Actualizado el miércoles 5/DIC/18

Mensaje a los consoladores de Jesús y María

Quién ha sido.

Señor, ¿quién te ha puesto así tan lastimado y herido, ofendido y vilipendiado? El amor que tienes a tus criaturas, los hombres. Por nosotros, Señor, te has quedado sin una gota de sangre, recibiendo insultos y ofensas. ¿Y yo, Señor, no te consolaré con mi amor para que estés menos triste y desilusionado? Sí, Jesús mío, Dios mío, quiero darte todo mi amor y decirte que no fue en vano todo lo que sufriste por mí, por nosotros, porque hay un puñado de hombres y mujeres que te amamos, y con nuestro amor ardiente queremos ocultarte las maldades y odios de los demás hombres. Nosotros, los consoladores de tu Corazón y el de tu Madre, queremos reparar las ofensas y darles amor y más amor, pues amor con amor se paga. ¡Cómo no compadecernos al verte todo herido y lloroso! Dan ganas de estrecharte y abrazarte tiernamente y decirte que te amamos y que estamos dispuestos a hacer todo por ti, con tu ayuda por supuesto, porque solos somos menos que nada, pero con la ayuda de tu gracia somos omnipotentes. Señor, no mires los pecados de los hombres que cada vez más se alejan de ti, sino mira nuestro corazón que está lleno de amor por ti y por María, y ten misericordia de todo el mundo en atención a nuestro amor, porque tú quieres el poco, para reparar el mucho; quieres nuestro pobre pero sincero amor, para reparar el mucho y grande odio de los demás hombres.


Jesús y María están perfectamente gloriosos en el Cielo, pero siguen sufriendo moral y espiritualmente por los pecados de los hombres. Por eso Jesús ha mostrado su Corazón circundado de espinas a Santa Margarita María de Alacoque y a otros muchos santos, indicando con ello el gran sufrimiento que padece. También María ha mostrado a los pastorcitos de Fátima su Corazón rodeado de una corona de espinas y muchísimas imágenes de la Virgen han llorado, incluso lágrimas de sangre.

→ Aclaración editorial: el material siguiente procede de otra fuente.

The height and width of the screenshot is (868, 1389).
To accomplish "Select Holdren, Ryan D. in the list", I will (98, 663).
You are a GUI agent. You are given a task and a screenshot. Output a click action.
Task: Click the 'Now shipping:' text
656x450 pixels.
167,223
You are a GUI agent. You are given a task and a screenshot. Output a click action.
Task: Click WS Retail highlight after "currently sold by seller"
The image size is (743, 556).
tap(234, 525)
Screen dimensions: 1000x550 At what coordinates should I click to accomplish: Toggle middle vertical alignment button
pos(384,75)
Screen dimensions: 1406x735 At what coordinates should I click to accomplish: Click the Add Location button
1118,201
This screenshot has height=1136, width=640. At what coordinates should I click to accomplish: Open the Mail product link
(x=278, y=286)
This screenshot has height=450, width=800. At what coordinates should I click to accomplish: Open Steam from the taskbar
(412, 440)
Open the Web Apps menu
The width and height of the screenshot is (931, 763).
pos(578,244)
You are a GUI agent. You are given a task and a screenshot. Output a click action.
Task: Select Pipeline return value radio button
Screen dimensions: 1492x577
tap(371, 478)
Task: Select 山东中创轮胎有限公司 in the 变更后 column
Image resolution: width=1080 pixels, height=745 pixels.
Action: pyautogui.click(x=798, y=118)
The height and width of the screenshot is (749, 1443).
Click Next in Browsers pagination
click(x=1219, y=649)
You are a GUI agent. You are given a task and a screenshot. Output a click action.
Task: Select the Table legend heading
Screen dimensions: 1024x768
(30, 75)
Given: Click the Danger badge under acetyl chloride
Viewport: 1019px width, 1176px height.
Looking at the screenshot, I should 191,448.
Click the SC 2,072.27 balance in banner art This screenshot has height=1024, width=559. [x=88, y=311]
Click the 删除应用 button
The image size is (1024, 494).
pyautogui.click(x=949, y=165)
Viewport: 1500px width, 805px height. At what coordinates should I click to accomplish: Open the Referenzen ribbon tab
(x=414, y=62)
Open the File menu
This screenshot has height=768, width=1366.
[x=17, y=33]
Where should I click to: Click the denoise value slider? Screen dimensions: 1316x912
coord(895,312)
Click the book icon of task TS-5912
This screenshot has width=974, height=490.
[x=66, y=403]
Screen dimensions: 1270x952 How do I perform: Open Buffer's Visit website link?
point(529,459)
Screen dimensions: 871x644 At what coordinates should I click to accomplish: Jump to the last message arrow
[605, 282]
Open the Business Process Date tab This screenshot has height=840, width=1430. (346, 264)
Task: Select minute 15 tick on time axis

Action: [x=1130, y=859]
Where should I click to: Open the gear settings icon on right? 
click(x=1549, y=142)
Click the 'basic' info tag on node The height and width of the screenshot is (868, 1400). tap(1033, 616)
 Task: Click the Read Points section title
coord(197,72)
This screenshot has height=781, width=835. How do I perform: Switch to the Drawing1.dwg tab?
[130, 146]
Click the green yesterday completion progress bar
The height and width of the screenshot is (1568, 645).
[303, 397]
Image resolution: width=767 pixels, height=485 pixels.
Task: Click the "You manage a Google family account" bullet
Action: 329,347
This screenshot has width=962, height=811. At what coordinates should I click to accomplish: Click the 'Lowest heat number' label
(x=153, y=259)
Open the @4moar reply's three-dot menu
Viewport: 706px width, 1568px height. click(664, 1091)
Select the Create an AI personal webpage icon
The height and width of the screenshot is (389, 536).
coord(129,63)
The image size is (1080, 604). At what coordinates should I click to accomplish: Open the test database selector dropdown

Este es el momento de consolar a Jesús y María y por ello he creado este grupo, hoy, cerca de la medianoche del 9 de abril de 2009, Jueves Santo de la Cena del Señor. He elegido esta noche porque es la noche en que Jesús y María más sufrieron, Uno en el Huerto de los Olivos mientras sus apóstoles dormían, y la Virgen en el cenáculo, orando y llorando por su Hijo que sufría terriblemente el abandono, la tristeza, la angustia y el miedo.

La misión de los miembros de este grupo será la de consolar a los Sagrados Corazones de Jesús y de María, con la oración, con los sacrificios, con el cumplimiento fiel de los deberes del propio estado y, sobre todo, con el amor, con muchísimo amor hacia Ellos que dieron todo por los hombres.

Cada día publicaré un sencillo texto que nos ayudará a encender el amor a Jesús y a María en nuestros corazones.

¡Ojalá estos textos den sus frutos y que cada vez seamos más los consoladores de Jesús y María!